*WHAT YOU WILL DO*.
Render the stretch of rows that opens with the line containing "Toggle the member list visibility" and closes with the line containing "700x692 pixels. pos(578,541)" as a Markdown table. Use two columns, No. for a running number and Line for the line itself, and leave out blank lines.

Records for locating described items:
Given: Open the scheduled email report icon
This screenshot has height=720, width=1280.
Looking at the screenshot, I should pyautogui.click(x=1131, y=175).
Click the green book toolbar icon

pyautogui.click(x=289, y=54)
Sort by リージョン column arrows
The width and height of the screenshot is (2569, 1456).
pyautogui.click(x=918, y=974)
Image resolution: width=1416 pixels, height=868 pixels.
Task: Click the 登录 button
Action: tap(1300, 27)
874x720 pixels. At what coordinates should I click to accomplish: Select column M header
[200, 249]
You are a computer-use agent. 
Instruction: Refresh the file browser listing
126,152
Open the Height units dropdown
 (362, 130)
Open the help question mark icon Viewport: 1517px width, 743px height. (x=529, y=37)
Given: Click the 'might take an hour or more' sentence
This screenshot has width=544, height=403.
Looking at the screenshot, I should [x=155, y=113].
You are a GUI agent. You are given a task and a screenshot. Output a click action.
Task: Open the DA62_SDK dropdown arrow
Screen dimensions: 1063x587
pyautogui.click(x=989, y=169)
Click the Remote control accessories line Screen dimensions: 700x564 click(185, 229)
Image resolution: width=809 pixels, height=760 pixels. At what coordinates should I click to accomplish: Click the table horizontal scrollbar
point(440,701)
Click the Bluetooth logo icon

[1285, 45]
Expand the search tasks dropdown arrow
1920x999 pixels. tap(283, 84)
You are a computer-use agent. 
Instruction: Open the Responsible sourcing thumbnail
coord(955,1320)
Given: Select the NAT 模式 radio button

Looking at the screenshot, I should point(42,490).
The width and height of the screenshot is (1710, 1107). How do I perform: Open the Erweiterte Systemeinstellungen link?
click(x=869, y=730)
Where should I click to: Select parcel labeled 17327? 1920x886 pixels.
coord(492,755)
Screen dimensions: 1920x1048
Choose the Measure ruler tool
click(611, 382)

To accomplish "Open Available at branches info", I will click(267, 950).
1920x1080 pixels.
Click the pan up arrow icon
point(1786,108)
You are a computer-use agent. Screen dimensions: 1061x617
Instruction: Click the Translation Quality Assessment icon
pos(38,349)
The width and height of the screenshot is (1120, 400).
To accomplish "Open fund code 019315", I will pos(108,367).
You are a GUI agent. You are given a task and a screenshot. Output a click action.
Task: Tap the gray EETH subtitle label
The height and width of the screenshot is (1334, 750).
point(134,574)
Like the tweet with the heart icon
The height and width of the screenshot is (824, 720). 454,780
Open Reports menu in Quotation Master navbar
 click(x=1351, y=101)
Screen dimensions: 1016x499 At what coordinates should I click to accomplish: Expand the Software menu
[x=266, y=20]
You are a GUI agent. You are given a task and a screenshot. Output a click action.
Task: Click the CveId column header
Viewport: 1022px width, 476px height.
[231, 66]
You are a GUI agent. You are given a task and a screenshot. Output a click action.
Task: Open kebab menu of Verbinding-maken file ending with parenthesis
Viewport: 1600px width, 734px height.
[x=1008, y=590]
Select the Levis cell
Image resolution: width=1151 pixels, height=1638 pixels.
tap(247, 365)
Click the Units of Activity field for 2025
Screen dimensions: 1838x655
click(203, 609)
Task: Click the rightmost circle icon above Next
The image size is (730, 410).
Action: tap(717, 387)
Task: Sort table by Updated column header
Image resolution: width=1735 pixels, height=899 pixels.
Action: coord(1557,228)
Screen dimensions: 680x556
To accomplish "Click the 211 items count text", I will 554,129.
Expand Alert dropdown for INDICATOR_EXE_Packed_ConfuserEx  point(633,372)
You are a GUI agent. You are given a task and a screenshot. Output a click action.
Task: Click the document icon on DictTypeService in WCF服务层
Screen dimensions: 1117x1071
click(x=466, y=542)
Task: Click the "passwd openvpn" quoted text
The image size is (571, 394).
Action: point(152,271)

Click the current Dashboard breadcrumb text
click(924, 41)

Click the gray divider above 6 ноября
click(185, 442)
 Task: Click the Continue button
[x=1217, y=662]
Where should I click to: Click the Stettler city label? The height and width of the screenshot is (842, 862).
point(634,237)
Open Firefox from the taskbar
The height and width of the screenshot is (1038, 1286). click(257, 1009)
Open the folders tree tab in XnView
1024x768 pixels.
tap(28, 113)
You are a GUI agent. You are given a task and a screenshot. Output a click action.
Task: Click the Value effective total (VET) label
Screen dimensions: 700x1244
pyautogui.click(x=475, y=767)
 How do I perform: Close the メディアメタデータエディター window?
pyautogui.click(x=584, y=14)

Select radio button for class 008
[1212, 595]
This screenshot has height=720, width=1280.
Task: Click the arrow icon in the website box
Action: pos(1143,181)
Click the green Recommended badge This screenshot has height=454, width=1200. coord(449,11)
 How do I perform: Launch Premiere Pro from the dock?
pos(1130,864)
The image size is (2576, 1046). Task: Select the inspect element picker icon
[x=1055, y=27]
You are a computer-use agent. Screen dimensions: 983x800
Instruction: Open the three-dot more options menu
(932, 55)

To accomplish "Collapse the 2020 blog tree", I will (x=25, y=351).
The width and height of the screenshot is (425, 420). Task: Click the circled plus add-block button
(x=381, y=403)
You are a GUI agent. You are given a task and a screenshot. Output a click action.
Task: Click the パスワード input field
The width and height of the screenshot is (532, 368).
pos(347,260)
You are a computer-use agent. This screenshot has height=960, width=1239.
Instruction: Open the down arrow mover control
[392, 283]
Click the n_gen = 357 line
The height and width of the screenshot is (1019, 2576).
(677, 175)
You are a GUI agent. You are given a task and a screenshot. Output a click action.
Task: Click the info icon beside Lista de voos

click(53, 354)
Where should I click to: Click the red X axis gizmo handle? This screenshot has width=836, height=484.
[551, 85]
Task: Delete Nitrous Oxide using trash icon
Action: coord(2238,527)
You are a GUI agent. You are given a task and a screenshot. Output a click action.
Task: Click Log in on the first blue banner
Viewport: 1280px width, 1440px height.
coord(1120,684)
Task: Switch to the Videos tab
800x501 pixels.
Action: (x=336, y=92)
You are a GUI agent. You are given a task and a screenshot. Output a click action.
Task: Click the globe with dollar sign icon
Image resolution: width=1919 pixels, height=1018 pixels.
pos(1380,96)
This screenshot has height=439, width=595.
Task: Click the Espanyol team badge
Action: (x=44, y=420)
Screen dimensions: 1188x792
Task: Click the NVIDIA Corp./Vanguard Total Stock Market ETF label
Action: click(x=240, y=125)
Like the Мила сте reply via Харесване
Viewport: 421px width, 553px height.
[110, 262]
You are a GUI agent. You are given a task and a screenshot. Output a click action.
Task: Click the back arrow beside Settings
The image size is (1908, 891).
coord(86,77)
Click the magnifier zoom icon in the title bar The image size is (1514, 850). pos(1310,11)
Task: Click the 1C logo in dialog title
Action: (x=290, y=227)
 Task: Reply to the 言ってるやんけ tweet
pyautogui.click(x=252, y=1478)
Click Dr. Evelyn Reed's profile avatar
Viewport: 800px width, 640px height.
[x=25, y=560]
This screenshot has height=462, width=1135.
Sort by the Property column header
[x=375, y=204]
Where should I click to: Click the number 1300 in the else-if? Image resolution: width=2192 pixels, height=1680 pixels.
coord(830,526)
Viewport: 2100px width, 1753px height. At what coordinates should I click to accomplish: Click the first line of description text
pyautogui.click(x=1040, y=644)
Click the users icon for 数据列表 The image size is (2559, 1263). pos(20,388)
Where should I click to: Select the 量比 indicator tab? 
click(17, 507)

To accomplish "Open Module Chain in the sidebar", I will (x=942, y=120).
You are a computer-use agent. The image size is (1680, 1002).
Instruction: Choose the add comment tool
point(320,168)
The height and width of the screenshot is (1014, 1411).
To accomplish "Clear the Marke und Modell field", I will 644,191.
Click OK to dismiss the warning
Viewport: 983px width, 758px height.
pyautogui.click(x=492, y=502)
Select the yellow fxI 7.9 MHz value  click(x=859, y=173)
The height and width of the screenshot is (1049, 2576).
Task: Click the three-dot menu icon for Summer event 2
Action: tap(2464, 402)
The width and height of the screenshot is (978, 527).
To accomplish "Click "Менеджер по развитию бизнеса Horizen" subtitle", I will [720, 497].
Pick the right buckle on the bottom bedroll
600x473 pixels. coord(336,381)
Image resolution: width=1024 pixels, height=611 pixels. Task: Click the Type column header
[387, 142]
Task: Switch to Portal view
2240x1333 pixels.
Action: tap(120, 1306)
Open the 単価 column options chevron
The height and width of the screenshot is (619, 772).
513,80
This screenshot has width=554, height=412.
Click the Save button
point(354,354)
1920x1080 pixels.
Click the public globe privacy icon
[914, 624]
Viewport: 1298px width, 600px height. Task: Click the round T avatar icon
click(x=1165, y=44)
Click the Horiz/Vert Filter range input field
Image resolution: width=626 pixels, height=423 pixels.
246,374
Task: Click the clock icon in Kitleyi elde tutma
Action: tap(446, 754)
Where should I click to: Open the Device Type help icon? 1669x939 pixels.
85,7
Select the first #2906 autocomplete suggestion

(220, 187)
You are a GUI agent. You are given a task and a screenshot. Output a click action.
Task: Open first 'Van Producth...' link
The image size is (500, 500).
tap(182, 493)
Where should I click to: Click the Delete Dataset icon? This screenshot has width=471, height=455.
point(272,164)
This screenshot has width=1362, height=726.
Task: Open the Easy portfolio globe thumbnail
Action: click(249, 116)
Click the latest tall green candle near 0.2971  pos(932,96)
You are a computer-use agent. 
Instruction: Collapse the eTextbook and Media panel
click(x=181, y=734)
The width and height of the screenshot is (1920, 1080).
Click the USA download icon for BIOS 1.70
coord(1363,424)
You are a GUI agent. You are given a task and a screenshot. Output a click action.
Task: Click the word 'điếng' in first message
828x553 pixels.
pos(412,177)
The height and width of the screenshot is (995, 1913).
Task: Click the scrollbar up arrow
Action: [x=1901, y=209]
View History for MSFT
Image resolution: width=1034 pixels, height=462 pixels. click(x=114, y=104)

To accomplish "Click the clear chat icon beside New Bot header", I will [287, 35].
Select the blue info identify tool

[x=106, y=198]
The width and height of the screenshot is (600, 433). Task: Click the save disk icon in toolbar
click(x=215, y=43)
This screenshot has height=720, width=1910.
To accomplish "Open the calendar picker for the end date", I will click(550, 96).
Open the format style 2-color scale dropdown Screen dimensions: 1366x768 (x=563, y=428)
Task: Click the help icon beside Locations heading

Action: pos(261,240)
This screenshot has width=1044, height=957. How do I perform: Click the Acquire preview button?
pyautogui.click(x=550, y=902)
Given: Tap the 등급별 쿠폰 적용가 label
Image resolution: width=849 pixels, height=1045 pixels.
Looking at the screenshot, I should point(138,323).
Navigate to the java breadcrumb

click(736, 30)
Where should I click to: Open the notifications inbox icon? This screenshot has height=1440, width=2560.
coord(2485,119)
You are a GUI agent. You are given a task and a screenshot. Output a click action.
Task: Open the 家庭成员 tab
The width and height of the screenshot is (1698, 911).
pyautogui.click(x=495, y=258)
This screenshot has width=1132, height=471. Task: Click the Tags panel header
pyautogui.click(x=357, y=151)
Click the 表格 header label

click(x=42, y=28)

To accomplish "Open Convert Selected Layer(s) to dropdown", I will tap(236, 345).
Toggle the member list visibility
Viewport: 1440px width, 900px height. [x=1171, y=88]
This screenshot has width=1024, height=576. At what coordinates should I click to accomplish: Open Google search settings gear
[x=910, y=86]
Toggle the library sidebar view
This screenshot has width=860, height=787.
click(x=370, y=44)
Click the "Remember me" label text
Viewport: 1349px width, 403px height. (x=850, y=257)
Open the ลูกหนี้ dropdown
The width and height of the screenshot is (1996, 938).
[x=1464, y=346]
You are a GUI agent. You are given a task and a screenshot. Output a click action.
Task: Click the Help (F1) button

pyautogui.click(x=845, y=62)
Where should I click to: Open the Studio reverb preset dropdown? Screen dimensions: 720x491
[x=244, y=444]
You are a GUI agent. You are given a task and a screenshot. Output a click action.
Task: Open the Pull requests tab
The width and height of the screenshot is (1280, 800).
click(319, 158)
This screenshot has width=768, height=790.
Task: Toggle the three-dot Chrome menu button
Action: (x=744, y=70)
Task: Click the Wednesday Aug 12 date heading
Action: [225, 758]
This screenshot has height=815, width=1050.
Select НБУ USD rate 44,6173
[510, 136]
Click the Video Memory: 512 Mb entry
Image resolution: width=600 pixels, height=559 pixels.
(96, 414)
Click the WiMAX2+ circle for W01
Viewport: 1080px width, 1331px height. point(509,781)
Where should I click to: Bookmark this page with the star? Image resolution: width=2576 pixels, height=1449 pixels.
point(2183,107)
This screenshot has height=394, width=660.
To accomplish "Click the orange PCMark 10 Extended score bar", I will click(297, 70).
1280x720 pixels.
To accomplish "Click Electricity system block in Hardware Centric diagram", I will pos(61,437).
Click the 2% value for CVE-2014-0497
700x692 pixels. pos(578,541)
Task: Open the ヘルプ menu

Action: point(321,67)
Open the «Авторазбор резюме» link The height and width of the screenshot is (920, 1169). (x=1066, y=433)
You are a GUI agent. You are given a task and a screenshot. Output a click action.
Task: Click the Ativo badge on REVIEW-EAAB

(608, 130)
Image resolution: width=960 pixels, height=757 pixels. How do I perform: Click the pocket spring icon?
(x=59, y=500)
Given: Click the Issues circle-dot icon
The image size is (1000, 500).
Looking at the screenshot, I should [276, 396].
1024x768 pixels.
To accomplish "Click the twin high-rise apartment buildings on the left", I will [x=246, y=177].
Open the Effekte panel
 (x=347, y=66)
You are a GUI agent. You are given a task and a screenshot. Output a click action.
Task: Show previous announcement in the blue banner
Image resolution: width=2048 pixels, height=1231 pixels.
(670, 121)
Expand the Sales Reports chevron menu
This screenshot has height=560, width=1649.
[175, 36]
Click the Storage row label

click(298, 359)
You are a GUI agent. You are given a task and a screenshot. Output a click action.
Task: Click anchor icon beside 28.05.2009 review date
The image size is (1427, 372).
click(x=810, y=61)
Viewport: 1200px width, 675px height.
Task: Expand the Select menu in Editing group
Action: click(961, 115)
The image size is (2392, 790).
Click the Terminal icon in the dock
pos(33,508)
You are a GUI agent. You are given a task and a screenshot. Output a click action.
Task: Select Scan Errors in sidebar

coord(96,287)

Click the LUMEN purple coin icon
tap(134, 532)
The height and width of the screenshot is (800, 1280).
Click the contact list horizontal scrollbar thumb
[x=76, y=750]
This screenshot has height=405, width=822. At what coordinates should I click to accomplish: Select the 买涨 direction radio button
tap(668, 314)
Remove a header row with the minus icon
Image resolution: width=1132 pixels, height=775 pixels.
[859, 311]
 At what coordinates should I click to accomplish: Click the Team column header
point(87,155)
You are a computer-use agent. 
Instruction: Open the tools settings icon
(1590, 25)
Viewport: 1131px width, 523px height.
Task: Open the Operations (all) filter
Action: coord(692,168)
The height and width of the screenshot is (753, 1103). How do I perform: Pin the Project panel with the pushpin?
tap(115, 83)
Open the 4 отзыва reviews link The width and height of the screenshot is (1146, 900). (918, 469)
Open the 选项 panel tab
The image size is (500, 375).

*WRITTEN SOLUTION*.
| No. | Line |
|---|---|
| 1 | Toggle the member list visibility |
| 2 | Viewport: 1440px width, 900px height. [x=1171, y=88] |
| 3 | This screenshot has width=1024, height=576. At what coordinates should I click to accomplish: Open Google search settings gear |
| 4 | [x=910, y=86] |
| 5 | Toggle the library sidebar view |
| 6 | This screenshot has width=860, height=787. |
| 7 | click(x=370, y=44) |
| 8 | Click the "Remember me" label text |
| 9 | Viewport: 1349px width, 403px height. (x=850, y=257) |
| 10 | Open the ลูกหนี้ dropdown |
| 11 | The width and height of the screenshot is (1996, 938). |
| 12 | [x=1464, y=346] |
| 13 | You are a GUI agent. You are given a task and a screenshot. Output a click action. |
| 14 | Task: Click the Help (F1) button |
| 15 | pyautogui.click(x=845, y=62) |
| 16 | Where should I click to: Open the Studio reverb preset dropdown? Screen dimensions: 720x491 |
| 17 | [x=244, y=444] |
| 18 | You are a GUI agent. You are given a task and a screenshot. Output a click action. |
| 19 | Task: Open the Pull requests tab |
| 20 | The width and height of the screenshot is (1280, 800). |
| 21 | click(319, 158) |
| 22 | This screenshot has width=768, height=790. |
| 23 | Task: Toggle the three-dot Chrome menu button |
| 24 | Action: (x=744, y=70) |
| 25 | Task: Click the Wednesday Aug 12 date heading |
| 26 | Action: [225, 758] |
| 27 | This screenshot has height=815, width=1050. |
| 28 | Select НБУ USD rate 44,6173 |
| 29 | [510, 136] |
| 30 | Click the Video Memory: 512 Mb entry |
| 31 | Image resolution: width=600 pixels, height=559 pixels. |
| 32 | (96, 414) |
| 33 | Click the WiMAX2+ circle for W01 |
| 34 | Viewport: 1080px width, 1331px height. point(509,781) |
| 35 | Where should I click to: Bookmark this page with the star? Image resolution: width=2576 pixels, height=1449 pixels. |
| 36 | point(2183,107) |
| 37 | This screenshot has height=394, width=660. |
| 38 | To accomplish "Click the orange PCMark 10 Extended score bar", I will click(297, 70). |
| 39 | 1280x720 pixels. |
| 40 | To accomplish "Click Electricity system block in Hardware Centric diagram", I will pos(61,437). |
| 41 | Click the 2% value for CVE-2014-0497 |
| 42 | 700x692 pixels. pos(578,541) |